- [Document excerpt]:
[BEGIN]

Local Business Booming
Within the past few years, Tyler County has seen an influx of new businesses, many of them being locally-owned. While some may speculate this is a cause of the gas and oil industry in the surrounding areas, others argue that small towns simply have an appeal that draws in business owners.
Terry Wiley, owner of The Sistersville Emporium, The Gaslight Theater, and The Sistersville Museum, is of the belief that small towns offer people a sense of comfort, security, and safety that bigger cities can’t give. Wiley said there is a renewed interest in small towns, which can be apparent by the amount of new people in the community. He said in the area he lives, there are no natives to West Virginia. Wiley believes people are looking for small towns as there is an appeal to the charm it gives.
Wiley also believes malls are dying, and as a result these local businesses rise in popularity. Wiley explained businesses in small towns ride on highs and lows as far as trends go, but said there will always be small towns and people interested in them.
One customer at the Sistersville Emporium, who claimed to be a native to New Martinsville, said she would rather shop locally. She explained she generally buys supplies locally, even during the Christmas season. For her and possibly to many others, there is an appeal to keeping money within the community and supporting the livelihood of neighbors.

[END]

- [Information supplied]:
[BEGIN]

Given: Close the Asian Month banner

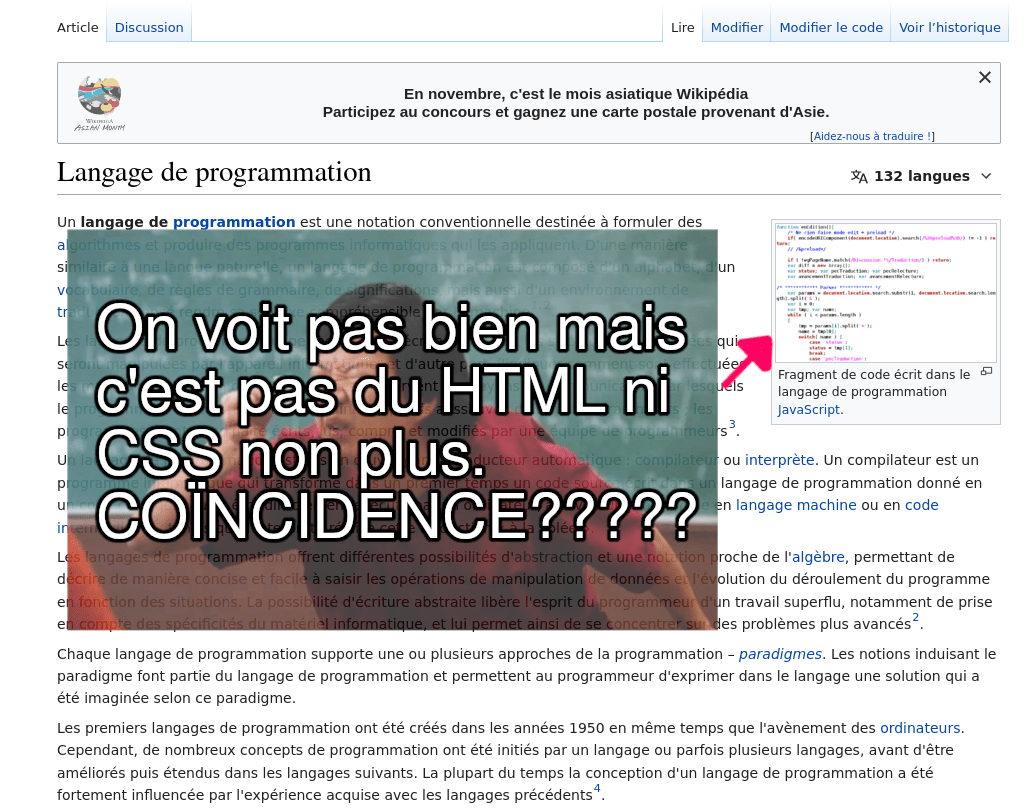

[END]

- [Written instruction A]:
Answer these questions about the article on local business in Tyler County:
(i) Which businesses does Terry Wiley own?
(ii) What does Wiley believe is dying?
(iii) Which town did the customer at the Sistersville Emporium claim to be a native of?
- [Written instruction B]:
In the article on local business in Tyler County, take the part that opens with the words containing "Terry Wiley, owner" and closes with "charm it gives.". Write it out again, switching "comfort" to "peace".

- [Worked answer A]:
(i) The Sistersville Emporium, The Gaslight Theater, and The Sistersville Museum
(ii) Malls
(iii) New Martinsville

- [Worked answer B]:
Terry Wiley, owner of The Sistersville Emporium, The Gaslight Theater, and The Sistersville Museum, is of the belief that small towns offer people a sense of peace, security, and safety that bigger cities can’t give. Wiley said there is a renewed interest in small towns, which can be apparent by the amount of new people in the community. He said in the area he lives, there are no natives to West Virginia. Wiley believes people are looking for small towns as there is an appeal to the charm it gives.